Work required
An exact, word-for-word copy of the entries is required, beginning at the line that contains "Instruction: Expand the Хоум кредит Банк row" and ending at the last line, both included.

··· Provided material ···

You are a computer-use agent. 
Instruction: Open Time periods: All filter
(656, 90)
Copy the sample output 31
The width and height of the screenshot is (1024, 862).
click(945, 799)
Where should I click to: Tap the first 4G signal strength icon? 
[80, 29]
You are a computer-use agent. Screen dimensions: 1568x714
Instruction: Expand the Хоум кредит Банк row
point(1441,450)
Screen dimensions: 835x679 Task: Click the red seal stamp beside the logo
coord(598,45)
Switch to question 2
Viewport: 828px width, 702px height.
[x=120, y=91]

···

Task output
Instruction: Expand the Хоум кредит Банк row
point(1441,450)
Screen dimensions: 835x679 Task: Click the red seal stamp beside the logo
coord(598,45)
Switch to question 2
Viewport: 828px width, 702px height.
[x=120, y=91]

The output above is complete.